Aanmerkingen op een Stukje, ten titel draagende, Predikatie over de bewyzen voor de Leer der Heilige Drieéénheid door A. Sterk, Leeraar in de Luthersche Gemeente te AmsterdamGa naar voetnoot(*), gemaakt door J.M. Boon, Leeraar in de Luthersche Gemeente te Rotterdam. Te Rotterdam, by C. van der Dries, 1787. In gr. octavo 58 bladz.
Regtsgeding tegen den Godgeleerden W. Whiston, over Eerrooving en Ontkenning der Heilige Drieéénheid voor den Opperpriester de Reden. Uit het Engelsch vertaald. Te Ravestein, by J. de Mook, 1786. In gr. octavo 80 bladz.

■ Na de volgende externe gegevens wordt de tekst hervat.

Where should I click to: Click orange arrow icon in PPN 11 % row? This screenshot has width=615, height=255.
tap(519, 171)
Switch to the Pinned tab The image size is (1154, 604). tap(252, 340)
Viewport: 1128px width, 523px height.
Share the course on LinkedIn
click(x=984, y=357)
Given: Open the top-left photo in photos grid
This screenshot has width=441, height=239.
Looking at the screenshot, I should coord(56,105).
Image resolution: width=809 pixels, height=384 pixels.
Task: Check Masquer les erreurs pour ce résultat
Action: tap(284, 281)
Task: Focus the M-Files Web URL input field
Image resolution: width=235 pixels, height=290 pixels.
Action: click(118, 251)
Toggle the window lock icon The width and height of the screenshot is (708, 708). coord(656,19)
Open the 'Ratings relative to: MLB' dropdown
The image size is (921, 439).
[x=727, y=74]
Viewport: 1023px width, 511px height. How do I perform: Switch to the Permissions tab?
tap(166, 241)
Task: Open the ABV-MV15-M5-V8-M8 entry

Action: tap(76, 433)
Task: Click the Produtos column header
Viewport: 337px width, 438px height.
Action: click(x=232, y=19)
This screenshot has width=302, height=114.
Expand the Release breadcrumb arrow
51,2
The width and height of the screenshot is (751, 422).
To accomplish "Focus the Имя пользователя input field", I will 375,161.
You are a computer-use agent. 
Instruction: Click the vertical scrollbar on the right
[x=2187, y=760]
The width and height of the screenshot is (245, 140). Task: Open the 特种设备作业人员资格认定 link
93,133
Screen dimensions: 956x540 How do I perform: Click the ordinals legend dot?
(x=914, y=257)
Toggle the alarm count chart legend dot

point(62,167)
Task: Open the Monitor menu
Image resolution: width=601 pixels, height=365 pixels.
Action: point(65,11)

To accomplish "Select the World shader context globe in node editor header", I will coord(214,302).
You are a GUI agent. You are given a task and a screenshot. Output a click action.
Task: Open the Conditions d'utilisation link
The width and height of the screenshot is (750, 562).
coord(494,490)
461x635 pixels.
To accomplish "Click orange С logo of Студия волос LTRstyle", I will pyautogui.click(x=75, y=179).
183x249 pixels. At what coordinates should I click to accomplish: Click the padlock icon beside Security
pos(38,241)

Twee Geschriften over de Leer der Drieéénheid, welke in 't eerste voorgestaen, en in 't laetste tegengesproken word; des de beoefenaers van dit Godgeleerde verschilstuk, die nog by zich zelven in twyfel staen, hoe daer over te denken, in deze twee Geschriften het voor en tegen hebben, en wel ter wederzyde op een sterken trant. De Eerwaerde Boon heeft het tegen de zodanigen, die beweren, dat men de bewyzen voor dit Leerstuk niet hebbe te zoeken, in de Schriften des Ouden Testaments, en tragt te toonen, dat ze daerin ten overvloede te vinden zyn. De Opsteller van het Regtsgeding legt het 'er inzonderheid op toe, om veler Godgeleerden verklaringen van dit Leerstuk in een belachlyk licht te stellen. Uit de Nareden der Uitgevers moeten wy verwachten, dat 'er omtrent dit laetste Stukje nog enige nadere bedenkingen het licht zullen zien, dewyl ze deswegens het volgende te kennen geven.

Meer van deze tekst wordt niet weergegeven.